Medical Policy Group, September 2021 (5): Updates to Description, Key Points, Practice Guidelines and Position Statements, Approved by Governing Bodies, and References. Policy statement updated to remove “not medically necessary,” no change to policy intent.

 

This medical policy is not an authorization, certification, explanation of benefits, or a contract. Eligibility and benefits are determined on a case-by-case basis according to the terms of the member’s plan in effect as of the date services are rendered. All medical policies are based on (i) research of current medical literature and (ii) review of common medical practices in the treatment and diagnosis of disease as of the date hereof. Physicians and other providers are solely responsible for all aspects of medical care and treatment, including the type, quality, and levels of care and treatment.

 

This policy is intended to be used for adjudication of claims (including pre-admission certification, pre-determinations, and pre-procedure review) in Blue Cross and Blue Shield’s administration of plan contracts.

The plan does not approve or deny procedures, services, testing, or equipment for our members. Our decisions concern coverage only. The decision of whether or not to have a certain test, treatment or procedure is one made between the physician and his/her patient. The plan administers benefits based on the member’s contract and corporate medical policies. Physicians should always exercise their best medical judgment in providing the care they feel is most appropriate for their patients.

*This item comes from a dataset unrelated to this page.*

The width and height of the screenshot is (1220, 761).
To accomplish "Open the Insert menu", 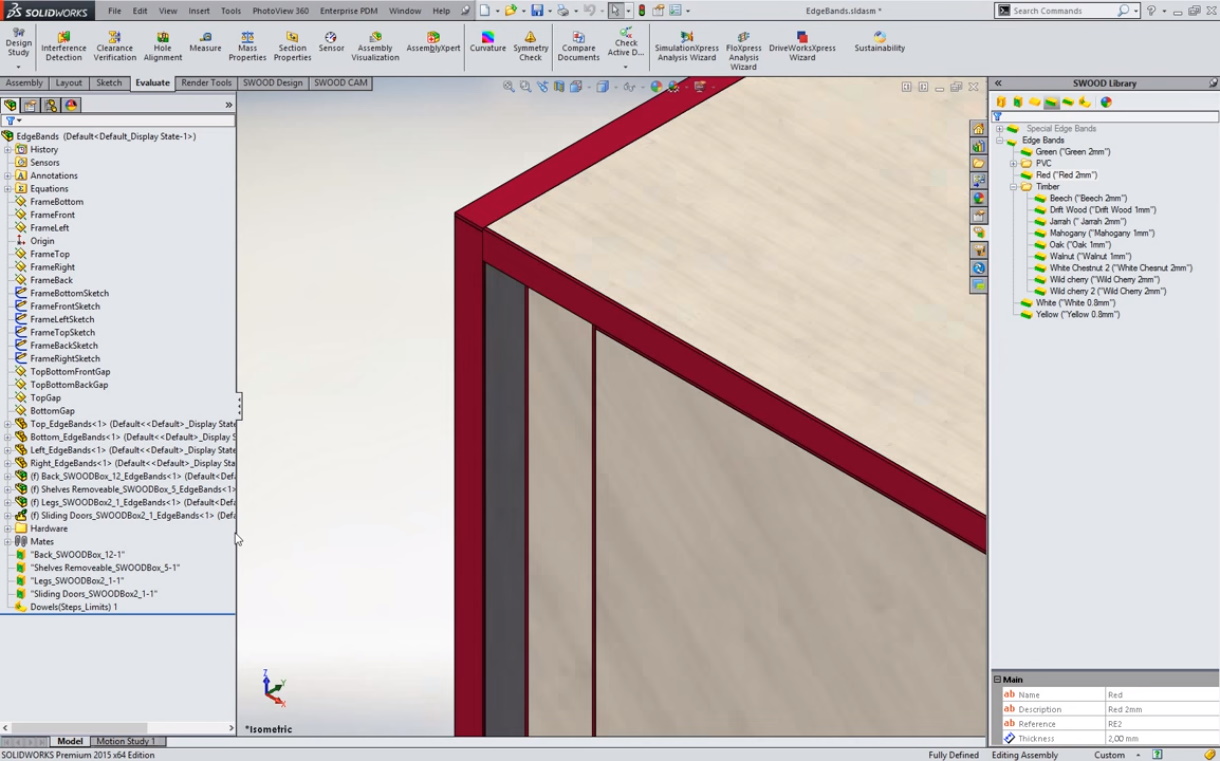I will tap(199, 11).
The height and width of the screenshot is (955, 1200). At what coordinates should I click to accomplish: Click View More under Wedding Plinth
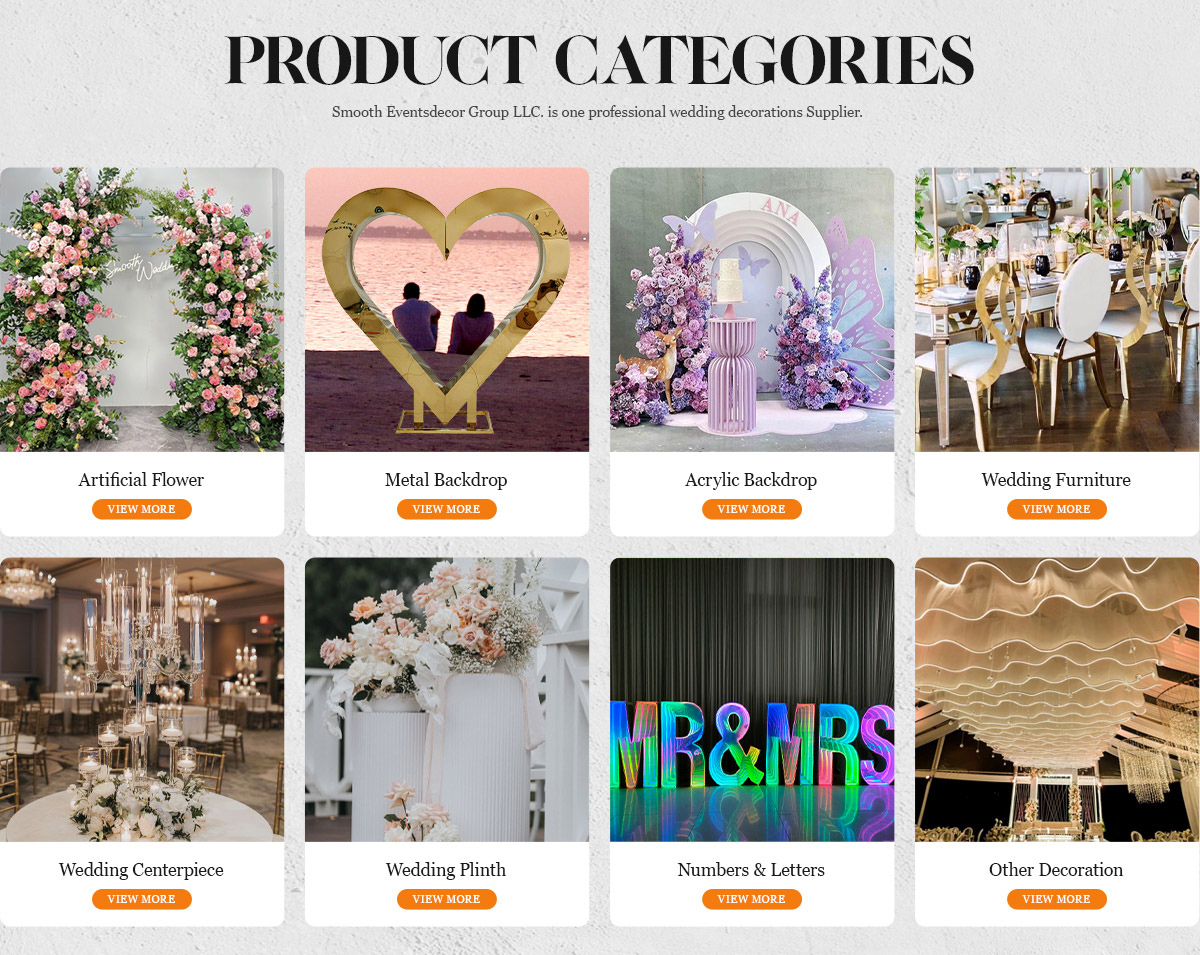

Needed care should not be delayed or refused because of a coverage determination.

As a general rule, benefits are payable under health plans only in cases of medical necessity and only if services or supplies are not investigational, provided the customer group contracts have such coverage.

The following Association Technology Evaluation Criteria must be met for a service/supply to be considered for coverage:

1. The technology must have final approval from the appropriate government regulatory bodies;

2. The scientific evidence must permit conclusions concerning the effect of the technology on health outcomes;

3. The technology must improve the net health outcome;

4. The technology must be as beneficial as any established alternatives;

5. The improvement must be attainable outside the investigational setting.

 

Medical Necessity means that health care services (e.g., procedures, treatments, supplies, devices, equipment, facilities or drugs) that a physician, exercising prudent clinical judgment, would provide to a patient for the purpose of preventing, evaluating, diagnosing or treating an illness, injury or disease or its symptoms, and that are:

1. In accordance with generally accepted standards of medical practice; and

2. Clinically appropriate in terms of type, frequency, extent, site and duration and considered effective for the patient’s illness, injury or disease; and

3. Not primarily for the convenience of the patient, physician or other health care provider; and

4. Not more costly than an alternative service or sequence of services at least as likely to produce equivalent therapeutic or diagnostic results as to the diagnosis or treatment of that patient’s illness, injury or disease.